Help the Illiterate

Okay, I admit it - I can’t read :wink: , and now some evil person gave me some of this dastardly stuff called sheet music to figure out some tunes and had the gall to not include sound files for me to learn from. So what I desperately need to know is - WHERE’S the D??? I can’t find any TAB listings that show the corresponding staff notation and yeah, I know, I really really should know this by now…

Thanks
Dave

The low D (bottom of first octave) is the first space below the staff (the note below the bottom line). The middle D is the fourth line up the staff. The third-octave D is the third space above the staff, i. e., the note above the second line that’s added above the top line as necessary.

Hope that’s clear.

Yes, perfectly clear - Thanks, davem

Just for fun: I teach elementary school music. We use various phrases to remember the order of the five lines of the treble clef from the bottom up. The old standard is “Every Good Boy Does Fine” for EGBDF. My kids love to make up their own. This year’s favorite came from a third-grade boy: Every Gerbil Burps Deadly Fire.
:stuck_out_tongue:
The kids remember it easily, and even my first graders are identifying the lines of the staff using this phrase. (Spaces are easy: they spell FACE from the bottom space upwards.)
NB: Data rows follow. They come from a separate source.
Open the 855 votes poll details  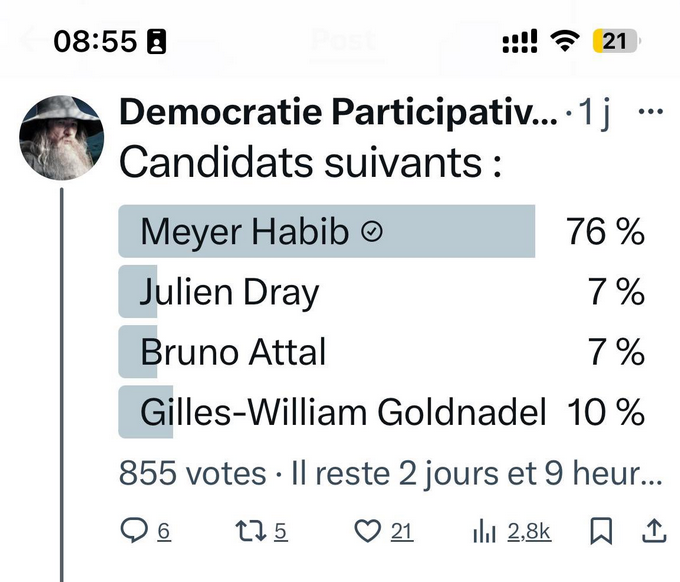[192, 472]
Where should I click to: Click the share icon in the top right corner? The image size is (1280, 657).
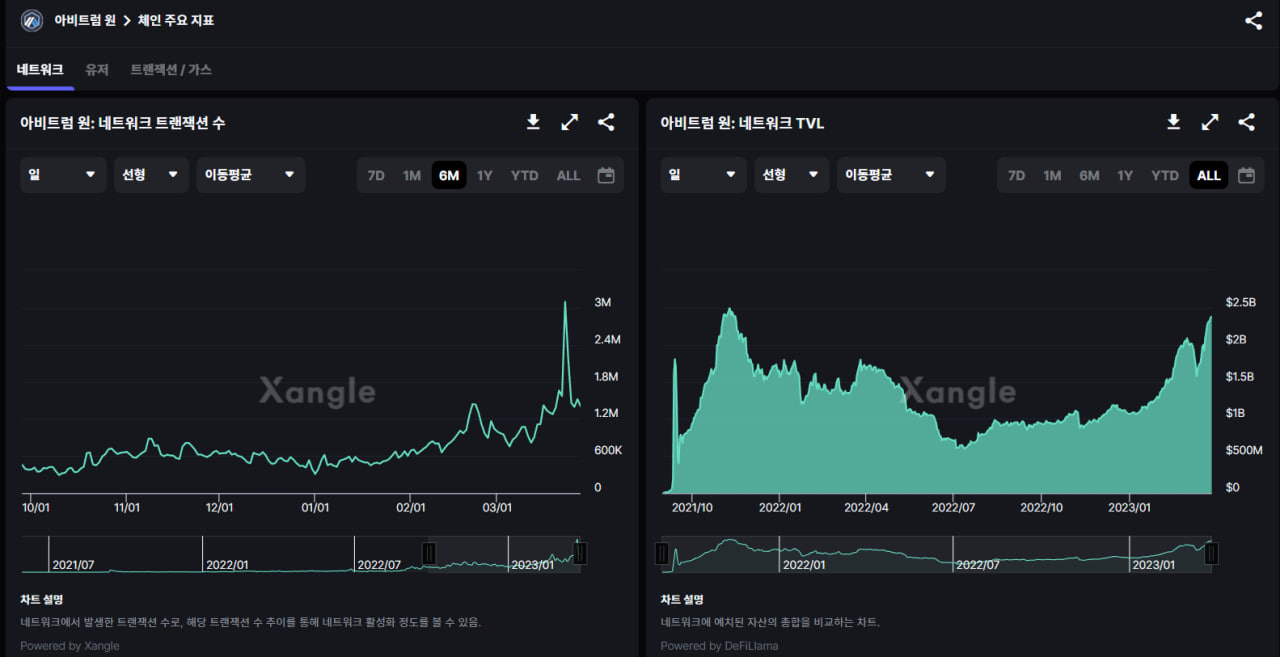point(1253,20)
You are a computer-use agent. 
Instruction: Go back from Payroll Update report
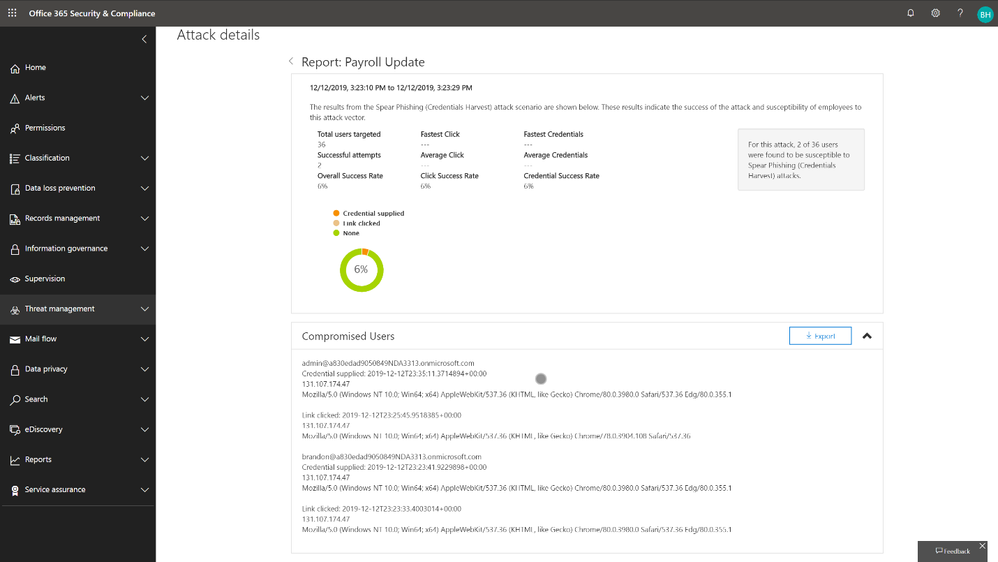(x=291, y=62)
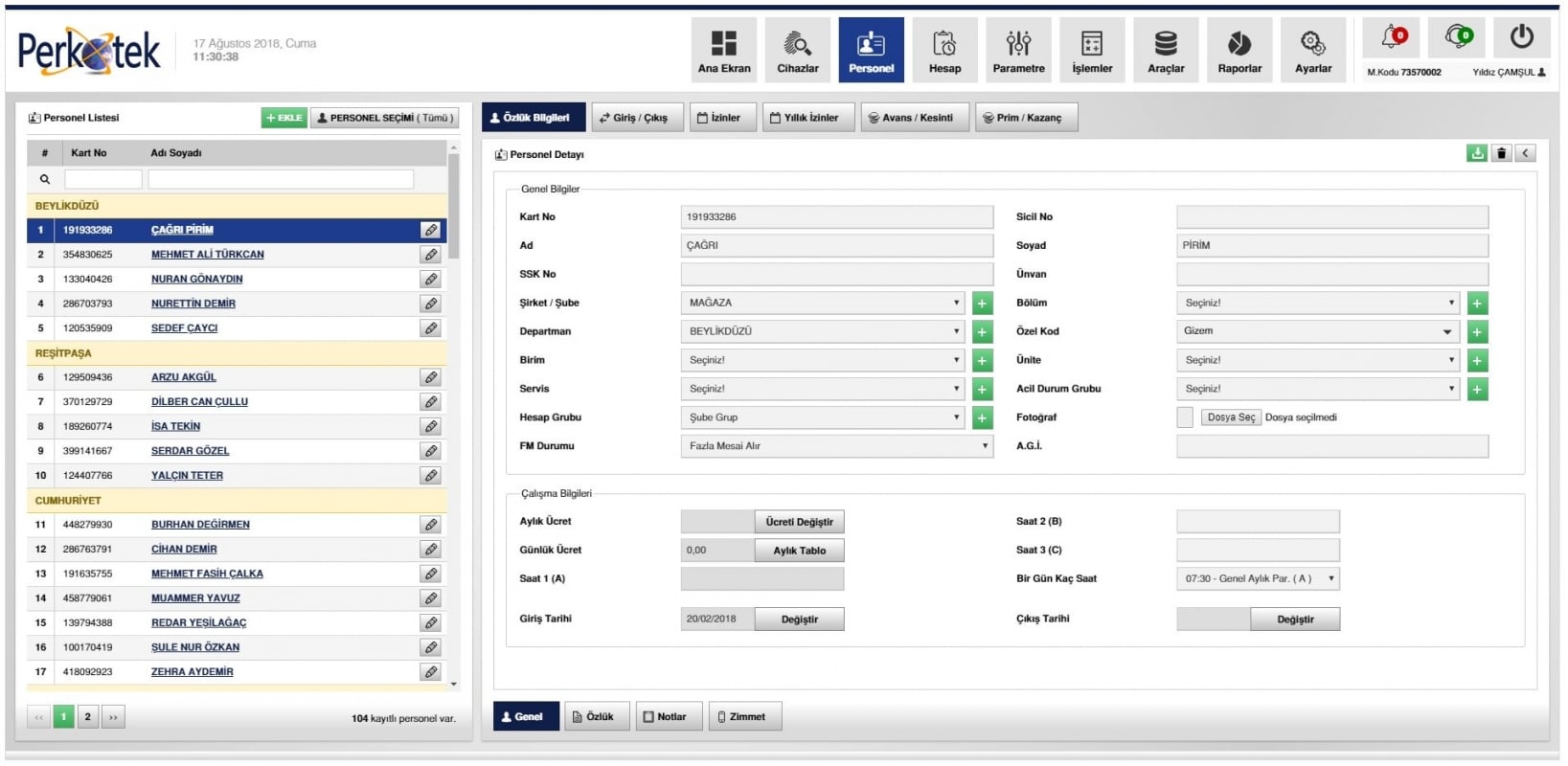This screenshot has height=766, width=1568.
Task: Open the Raporlar reports module
Action: [x=1238, y=50]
Of course, low D doesn’t fit into either scheme, so that just have to memorize that one.

Jeanie

Any properly malicious child will recognize the term D-Face. :smiling_imp:

djm

:laughing: :laughing: :laughing:

Hi Dave,

In case you would like to learn how to read musical notation, I am posting below two links to free online music instruction.

http://www.arts.ilstu.edu/~kwfansle/onlinemusicpage.htm

http://www.musictheory.halifax.ns.ca/lessons.html

Best wishes and happy fluting,
Doug Tipple

Darn! unfortunately Gerbils are illegal here as pets - do the wild ones work to?

Actually, I LOVE the EGBDF - even I can remember that one, although I have to admit to more in common with my 4year olds’ sense of humor than my wifes’.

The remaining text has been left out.